Standard ebooks can include images, tables, lists and a varying degree of control over typefaces. However, text and ‘page’ size is controlled by the reader device or application. Device settings for text size, background colour and more can also be overridden by the user, so it’s possible for the layout to change.

As an example, here is a page from recipe book created as a standard ebook. Each recipe has a main photo, which is allowed to fill the display width, followed by an ingredients list and other text. The page layout will change depending on the display size, orientation and text size setting.

Re-flowable content and the viewport

In a standard ebook content re-flows to fit the display size. The reader device or application acts a viewport, or window, onto this content. In the following example you can see how it isn’t possible to use a two-column layout because there is no way to reliably set the breakpoint. We can’t know where one column should end and another begin because the viewport is out of our control. There are no exact ‘page’ sizes. If we need this level of control we need to look at fixed-layout ebooks.

Fixed-layout ebooks

Fixed-layout ebooks allow for more complex page layouts where absolute control over element placement is required. Children’s titles, recipe books and illustrated textbooks are often created as fixed-layout ebooks. For example, here is the same ebook from our previous example re-created in this way:

Fixed layout ebooks give us more control over image placement, typography, text columns and more, although users can still change device orientation, zoom in, or make limited adjustments to text size.

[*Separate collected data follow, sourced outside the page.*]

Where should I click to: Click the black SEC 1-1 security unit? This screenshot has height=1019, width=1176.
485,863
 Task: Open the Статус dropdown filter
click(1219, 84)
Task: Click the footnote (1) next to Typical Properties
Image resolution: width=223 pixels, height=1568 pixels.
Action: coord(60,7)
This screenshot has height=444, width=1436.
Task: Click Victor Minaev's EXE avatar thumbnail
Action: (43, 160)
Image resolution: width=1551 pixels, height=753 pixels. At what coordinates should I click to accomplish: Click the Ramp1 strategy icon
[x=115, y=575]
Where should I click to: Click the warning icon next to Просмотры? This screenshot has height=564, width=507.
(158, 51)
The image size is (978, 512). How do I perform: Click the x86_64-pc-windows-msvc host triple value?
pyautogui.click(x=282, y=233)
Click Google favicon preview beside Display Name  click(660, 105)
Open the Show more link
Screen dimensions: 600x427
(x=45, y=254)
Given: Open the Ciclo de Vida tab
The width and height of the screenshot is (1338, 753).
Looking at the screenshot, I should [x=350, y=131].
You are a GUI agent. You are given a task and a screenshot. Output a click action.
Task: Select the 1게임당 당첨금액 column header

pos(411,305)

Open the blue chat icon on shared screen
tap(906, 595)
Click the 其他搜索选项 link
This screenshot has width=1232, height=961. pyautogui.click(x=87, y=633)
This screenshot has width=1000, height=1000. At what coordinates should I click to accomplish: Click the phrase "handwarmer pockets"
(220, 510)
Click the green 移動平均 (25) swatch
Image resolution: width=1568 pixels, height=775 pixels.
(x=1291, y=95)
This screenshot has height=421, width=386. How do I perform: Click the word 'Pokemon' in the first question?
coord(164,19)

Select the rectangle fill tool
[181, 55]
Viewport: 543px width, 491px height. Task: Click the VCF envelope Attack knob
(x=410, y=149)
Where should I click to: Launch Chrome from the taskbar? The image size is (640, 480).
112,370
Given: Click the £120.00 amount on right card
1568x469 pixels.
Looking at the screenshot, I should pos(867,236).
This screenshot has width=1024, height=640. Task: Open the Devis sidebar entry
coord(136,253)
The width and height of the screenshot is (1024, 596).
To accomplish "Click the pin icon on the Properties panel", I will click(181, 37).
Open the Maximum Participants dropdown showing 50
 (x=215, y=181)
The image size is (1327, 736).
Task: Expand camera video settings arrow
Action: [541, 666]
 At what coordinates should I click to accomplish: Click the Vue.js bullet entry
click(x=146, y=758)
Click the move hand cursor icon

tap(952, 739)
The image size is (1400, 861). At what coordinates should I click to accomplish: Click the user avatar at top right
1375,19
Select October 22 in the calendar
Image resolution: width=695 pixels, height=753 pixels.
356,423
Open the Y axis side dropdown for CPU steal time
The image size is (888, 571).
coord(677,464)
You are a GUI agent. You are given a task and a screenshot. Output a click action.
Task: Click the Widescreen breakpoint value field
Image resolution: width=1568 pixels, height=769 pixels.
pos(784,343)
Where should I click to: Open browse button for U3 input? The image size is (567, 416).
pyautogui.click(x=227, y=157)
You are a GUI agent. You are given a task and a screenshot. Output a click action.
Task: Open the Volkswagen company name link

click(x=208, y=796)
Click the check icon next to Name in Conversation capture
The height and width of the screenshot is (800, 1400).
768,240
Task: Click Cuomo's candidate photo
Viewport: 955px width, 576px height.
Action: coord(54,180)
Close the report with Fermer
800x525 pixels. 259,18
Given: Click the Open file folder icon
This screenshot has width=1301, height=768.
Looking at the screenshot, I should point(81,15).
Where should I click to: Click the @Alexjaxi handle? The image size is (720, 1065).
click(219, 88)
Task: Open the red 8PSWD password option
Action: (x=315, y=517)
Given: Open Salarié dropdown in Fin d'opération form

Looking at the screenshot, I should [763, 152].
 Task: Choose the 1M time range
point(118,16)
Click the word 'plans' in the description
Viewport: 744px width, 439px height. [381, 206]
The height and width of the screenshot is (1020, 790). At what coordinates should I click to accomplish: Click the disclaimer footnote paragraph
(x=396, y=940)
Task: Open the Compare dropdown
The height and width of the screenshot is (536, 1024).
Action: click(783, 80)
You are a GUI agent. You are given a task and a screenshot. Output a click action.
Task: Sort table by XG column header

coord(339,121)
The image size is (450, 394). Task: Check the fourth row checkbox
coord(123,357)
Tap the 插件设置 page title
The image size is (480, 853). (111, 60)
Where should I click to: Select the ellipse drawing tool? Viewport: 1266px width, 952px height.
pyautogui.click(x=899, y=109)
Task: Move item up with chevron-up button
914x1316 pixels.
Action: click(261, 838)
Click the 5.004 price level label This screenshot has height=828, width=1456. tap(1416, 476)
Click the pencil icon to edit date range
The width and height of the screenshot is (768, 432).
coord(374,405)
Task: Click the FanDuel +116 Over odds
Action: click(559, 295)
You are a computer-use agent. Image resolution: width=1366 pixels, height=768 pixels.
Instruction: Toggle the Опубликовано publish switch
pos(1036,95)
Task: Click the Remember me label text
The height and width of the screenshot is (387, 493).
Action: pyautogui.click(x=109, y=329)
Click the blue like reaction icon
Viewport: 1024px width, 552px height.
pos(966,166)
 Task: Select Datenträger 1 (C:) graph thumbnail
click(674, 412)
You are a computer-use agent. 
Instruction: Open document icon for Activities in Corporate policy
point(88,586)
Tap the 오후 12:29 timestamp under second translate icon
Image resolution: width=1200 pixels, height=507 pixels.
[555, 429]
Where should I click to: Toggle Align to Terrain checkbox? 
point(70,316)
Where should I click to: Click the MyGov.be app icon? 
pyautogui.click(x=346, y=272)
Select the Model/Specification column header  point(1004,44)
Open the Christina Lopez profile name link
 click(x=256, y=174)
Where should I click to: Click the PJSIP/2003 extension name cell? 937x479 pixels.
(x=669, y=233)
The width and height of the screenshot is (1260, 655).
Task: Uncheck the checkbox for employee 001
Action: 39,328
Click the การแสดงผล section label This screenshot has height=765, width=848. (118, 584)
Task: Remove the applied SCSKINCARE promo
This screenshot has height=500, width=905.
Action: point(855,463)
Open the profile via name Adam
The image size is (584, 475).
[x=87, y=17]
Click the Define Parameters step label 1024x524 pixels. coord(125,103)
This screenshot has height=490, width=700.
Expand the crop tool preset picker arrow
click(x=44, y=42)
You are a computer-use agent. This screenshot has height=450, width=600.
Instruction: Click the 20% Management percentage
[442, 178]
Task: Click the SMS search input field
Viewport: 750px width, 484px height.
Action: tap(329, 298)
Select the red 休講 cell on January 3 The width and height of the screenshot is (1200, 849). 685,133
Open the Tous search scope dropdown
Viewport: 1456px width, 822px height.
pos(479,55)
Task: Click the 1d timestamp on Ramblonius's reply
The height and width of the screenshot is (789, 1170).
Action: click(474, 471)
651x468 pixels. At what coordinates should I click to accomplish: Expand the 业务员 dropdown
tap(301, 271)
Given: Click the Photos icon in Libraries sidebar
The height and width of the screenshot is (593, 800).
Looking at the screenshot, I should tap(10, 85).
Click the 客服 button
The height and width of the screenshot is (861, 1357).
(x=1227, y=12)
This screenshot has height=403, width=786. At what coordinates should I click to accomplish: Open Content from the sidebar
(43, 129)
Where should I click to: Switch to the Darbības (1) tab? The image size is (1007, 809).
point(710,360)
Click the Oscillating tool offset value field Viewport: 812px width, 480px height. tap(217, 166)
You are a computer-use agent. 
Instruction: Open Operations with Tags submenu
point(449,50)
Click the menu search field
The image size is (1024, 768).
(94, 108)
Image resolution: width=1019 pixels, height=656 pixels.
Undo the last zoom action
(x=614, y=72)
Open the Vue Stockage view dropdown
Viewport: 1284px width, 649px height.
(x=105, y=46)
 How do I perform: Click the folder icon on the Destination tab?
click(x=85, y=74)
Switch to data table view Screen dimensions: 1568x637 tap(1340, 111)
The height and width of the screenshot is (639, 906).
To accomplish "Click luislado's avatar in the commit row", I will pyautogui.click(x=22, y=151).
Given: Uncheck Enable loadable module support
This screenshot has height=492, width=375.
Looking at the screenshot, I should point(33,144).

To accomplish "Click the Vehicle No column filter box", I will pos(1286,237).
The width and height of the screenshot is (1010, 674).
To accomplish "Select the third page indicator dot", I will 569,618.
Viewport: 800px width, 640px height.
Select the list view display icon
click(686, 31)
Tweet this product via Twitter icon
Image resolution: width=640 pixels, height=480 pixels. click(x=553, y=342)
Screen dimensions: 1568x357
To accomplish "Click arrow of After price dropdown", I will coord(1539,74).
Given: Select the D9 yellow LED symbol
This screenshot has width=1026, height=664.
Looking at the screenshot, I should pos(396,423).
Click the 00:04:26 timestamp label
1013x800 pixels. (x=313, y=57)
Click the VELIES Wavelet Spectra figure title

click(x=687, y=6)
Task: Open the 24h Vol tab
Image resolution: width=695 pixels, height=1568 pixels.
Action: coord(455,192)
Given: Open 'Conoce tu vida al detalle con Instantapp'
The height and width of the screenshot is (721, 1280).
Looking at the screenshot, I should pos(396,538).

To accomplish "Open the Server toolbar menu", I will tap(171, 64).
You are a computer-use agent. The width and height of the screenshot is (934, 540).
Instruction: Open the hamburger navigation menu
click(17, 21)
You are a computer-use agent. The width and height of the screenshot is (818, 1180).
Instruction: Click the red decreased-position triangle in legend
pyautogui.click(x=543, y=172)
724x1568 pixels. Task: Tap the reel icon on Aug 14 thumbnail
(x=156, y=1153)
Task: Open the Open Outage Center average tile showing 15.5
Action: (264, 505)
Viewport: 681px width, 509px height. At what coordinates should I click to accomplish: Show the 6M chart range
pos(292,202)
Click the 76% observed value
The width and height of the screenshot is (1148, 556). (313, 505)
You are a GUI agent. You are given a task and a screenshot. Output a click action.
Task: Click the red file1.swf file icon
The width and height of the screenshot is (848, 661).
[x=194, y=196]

Fixed-layout ebooks aren’t as well supported as standard ones, so publication options are more limited:

  • EPUB 3 – the latest version of the EPUB standard is supported by Apple, Kobo, Google and some others.
  • KFX – the latest format used by Amazon for the Kindle. Only newer Kindle devices such as the Paperwhite or Fire models support this. (Kindle ebooks were previously a combination of the older MOBI format, and newer KF8 format, packaged as a single file. This meant older devices received an ebook they were capable of displaying, but which didn’t look as good.)

Fixed-layout ebooks are generally created for the Books app on iOS & macOS, the Amazon Kindle Fire and other newer models, and some other Android devices.

Please note that support for fixed-layout ebooks on the Kindle isn’t particularly good. Different Kindle models have different levels of support, and the official guidelines from Amazon are vague.